> TAREFA A REALIZAR
Responda, com base no trecho sobre inflamação crônica:
1. Quais quatro biomarcadores de processos inflamatórios foram medidos nas amostras de sangue?
2. Em quantos grupos os participantes foram divididos?
3. Que percentual o trecho informa para a queda no caso da proteína C-reativa?

Walker diz que a inflamação crônica é um processo difícil para o corpo, pois pode causar danos nas articulações, órgãos internos, tecidos e células, além de favorecer doenças cardíacas, derrame e câncer.

Ela é diferente da inflamação aguda, que é considerada uma reação saudável do organismo e ocorre quando o corpo reage para combater infecções ou lesões. Um dos principais sintomas da inflamação crônica é a fadiga.

Para realizar o estudo, os pesquisadores colheram amostras de sangue dos participantes e mediram quatro biomarcadores de processos inflamatórios: fibrinogênio, contagem de leucócitos, fator von Willebrand e fator VIII. Após três anos, ocorreu a medição da proteína C-reativa, que também é um biomarcador para inflamação.

As habilidades de memória e pensamento dos pacientes foram avaliadas no início do estudo, seis a nove anos depois do primeiro teste e ao fim do levantamento. Com base em uma pontuação desenvolvida pelos estudiosos, os participantes foram divididos em quatro grupos. Os pesquisadores também fizeram ajustes para que fatores que afetam as habilidades cognitivas, como doenças cardíacas e hipertensão, não afetassem o resultado.

A conclusão foi que o grupo que apresentou os níveis mais altos de biomarcadores de inflamação tinham declínio 8% mais acentuado nas habilidades de pensamento e memória ao longo do estudo do que os participantes que tiveram os índices mais baixos. No caso da proteína C-reativa, a queda foi de 12%. Análises posteriores apontaram que declínios do pensamento ligados à inflamação eram mais expressivos em áreas da memória do que em outros aspectos, como a linguagem.

“Acredita-se que muitos dos processos que podem levar ao declínio nas habilidades de raciocínio e memória comecem na meia idade e é na meia idade que eles também podem responder melhor a intervenções”, diz Walker. “Nossos resultados mostram que a inflamação crônica pode ser um alvo importante para a intervenção. No entanto, também é possível que ela não seja uma causa, mas um marcador ou mesmo uma resposta para doenças cerebrais neurodegenerativas que podem levar ao declínio cognitivo.”

> EXTRATOS DE DADOS
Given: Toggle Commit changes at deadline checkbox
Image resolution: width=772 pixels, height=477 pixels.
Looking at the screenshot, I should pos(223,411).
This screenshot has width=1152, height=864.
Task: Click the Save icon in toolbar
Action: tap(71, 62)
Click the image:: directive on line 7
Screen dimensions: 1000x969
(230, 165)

> RESULTADO DA TAREFA
1. Fibrinogênio, contagem de leucócitos, fator von Willebrand e fator VIII.
2. Quatro.
3. 12%.